What is the issue?
Chief Economic Adviser Arvind Subramaniam recently pointed to the need to achieve higher economic growth, in the range of 8% to 10%, to solve the problem of jobless growth.
What did the NITI Aayog says?
- It is worth noting that India added just 1.35 lakh jobs in eight labour-intensive sectors in 2015, compared to the 9.3 lakh jobs that were created in 2011, according to Labour Bureau figures.
- The rate of unemployment grew steadily from 3.8% in 2011-12 to 5% in 2015-16.
- NITI Aayog has dismissed concerns over jobless growth, saying the real problem is underemployment rather than unemployment.
- Nevertheless, this month the government set up a high-level task force headed by NITI Aayog Vice-Chairman Arvind Panagariya to obtain reliable data on employment trends to aid policymaking.
What is the relation between job and economic growth?
- The focus on jobs is obviously vital. However, higher economic growth alone will not solve the jobs problem.
- Jobs can be created when growth comes from the transition of labour from informal sectors like agriculture to the more formal manufacturing and service sectors.

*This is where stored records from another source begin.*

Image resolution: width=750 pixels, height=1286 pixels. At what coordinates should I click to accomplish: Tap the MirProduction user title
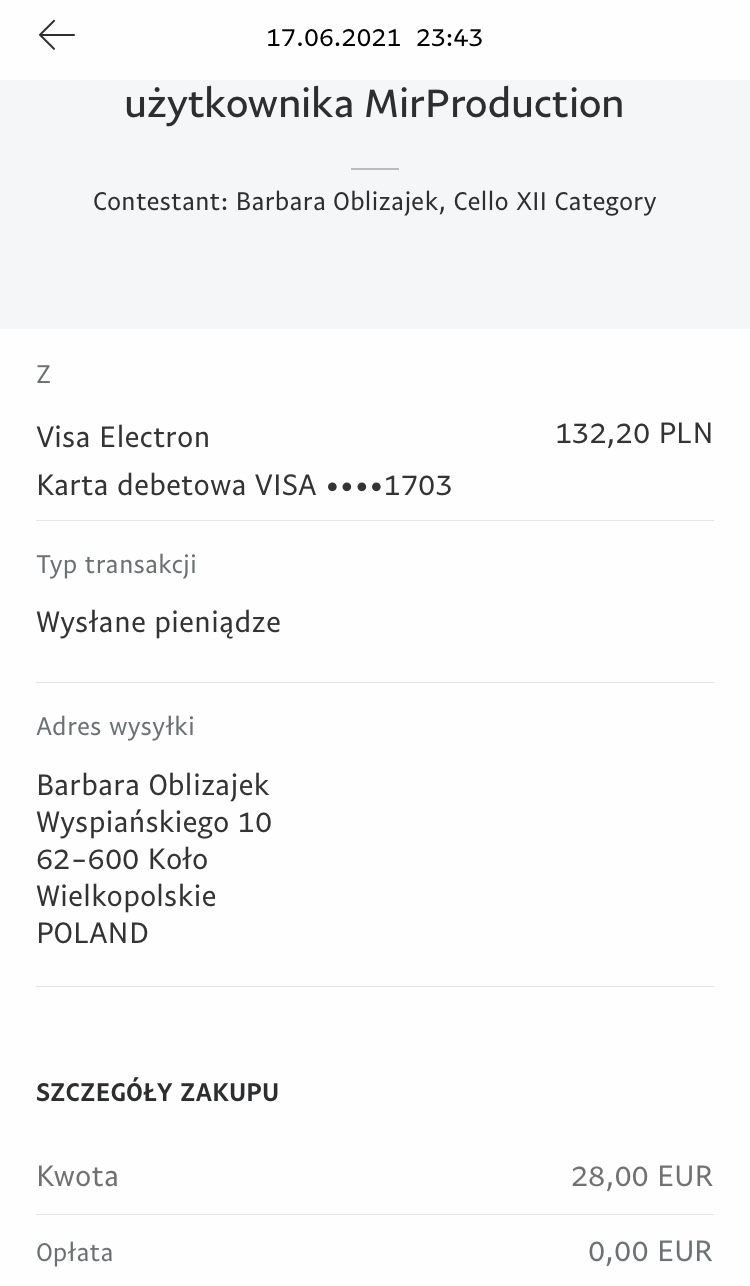[374, 104]
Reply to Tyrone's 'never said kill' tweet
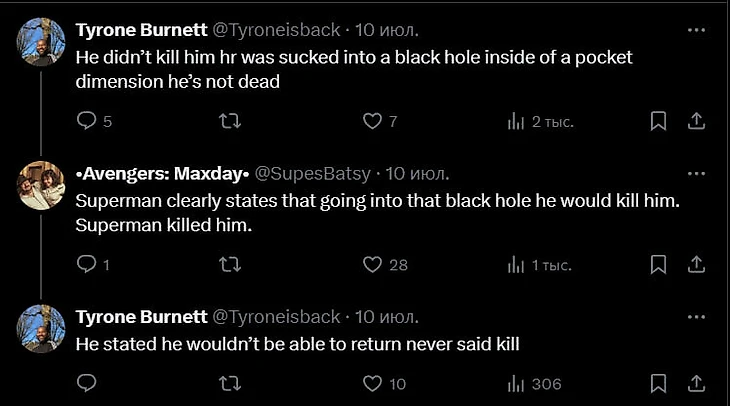Screen dimensions: 730x406 (87, 383)
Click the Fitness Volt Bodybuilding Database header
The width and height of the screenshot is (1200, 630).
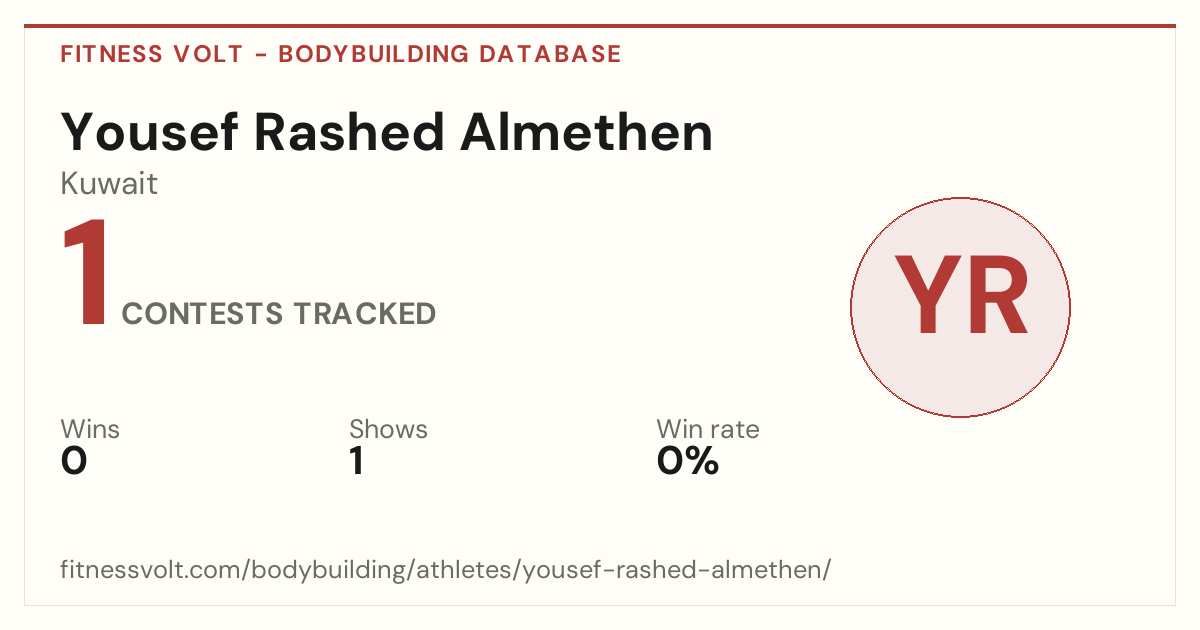click(x=341, y=54)
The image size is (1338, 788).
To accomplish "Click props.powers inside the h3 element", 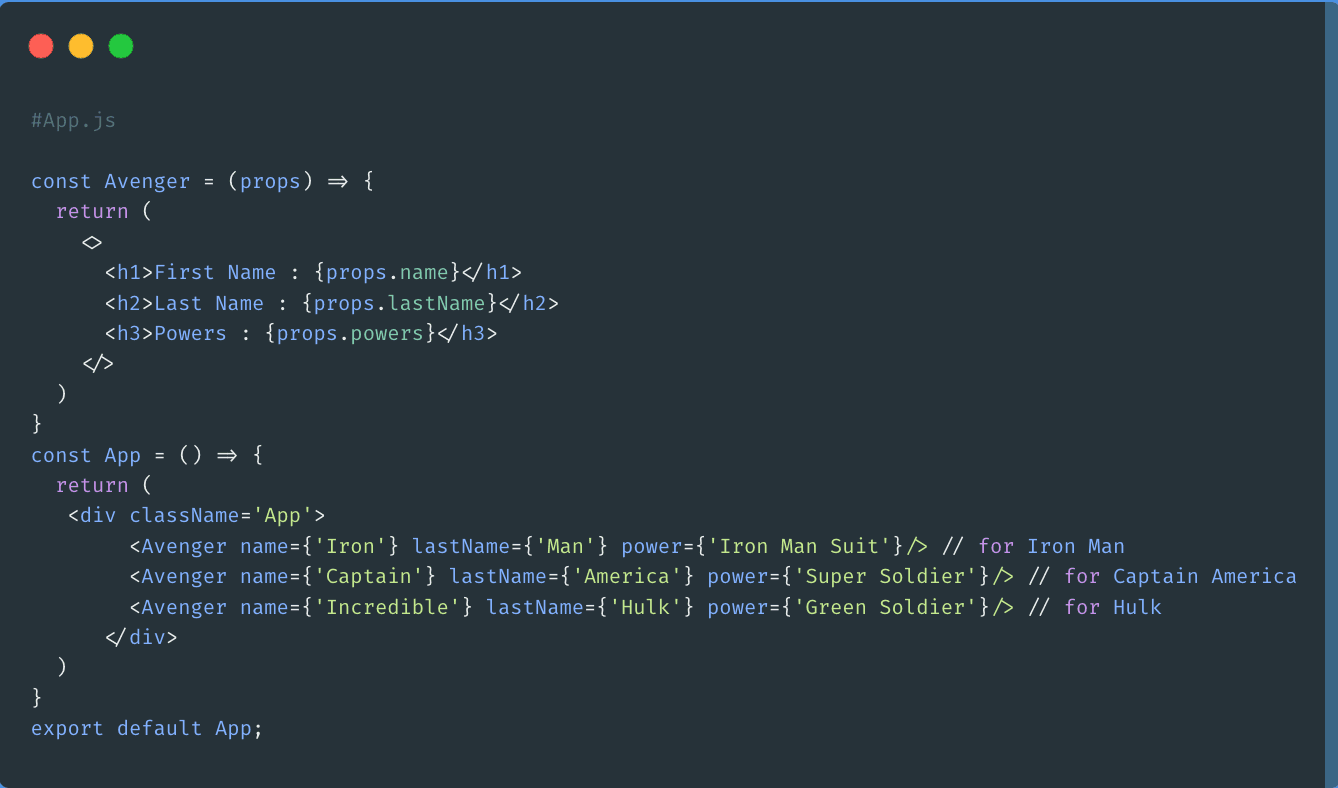I will [350, 333].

- Such extensive growth runs the risk of stagnation once the available stock of informal labour is exhausted — as some Southeast Asian countries found out the hard way in the late 1990s.
- On the other hand, growth can come about without any substantial job-creation in the formal sectors of the economy, but through improvements in productivity.
What India should do?
- India should aim at growth that is driven both by improvements in productivity and modernisation of its labour force — especially since better jobs are crucial to improving the lives of millions who are employed, indeed underemployed, in low-paying jobs in the farm sector.
- Ironically, achieving both those objectives will first require labour reforms — ones that can both boost labour mobility within the formal sector and bring down the barriers businesses face in hiring labour.
- But labour reforms alone won’t work unless these are combined with a step-up in government spending on asset and job-creating areas such as infrastructure, which in turn inspires private investment
- Job-creation needs to be an essential axis along which economic and social policies are formulated.